_WHAT YOU ARE ASKED TO DO_
Print all records exactly, leaving nothing out.

[[ DATA TO EXAMINE, beginning ]]

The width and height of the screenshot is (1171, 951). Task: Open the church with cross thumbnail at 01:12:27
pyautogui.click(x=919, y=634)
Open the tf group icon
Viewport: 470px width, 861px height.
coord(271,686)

[[ DATA TO EXAMINE, end ]]

_COMPLETED EXERCISE_
The width and height of the screenshot is (1171, 951). Task: Open the church with cross thumbnail at 01:12:27
pyautogui.click(x=919, y=634)
Open the tf group icon
Viewport: 470px width, 861px height.
coord(271,686)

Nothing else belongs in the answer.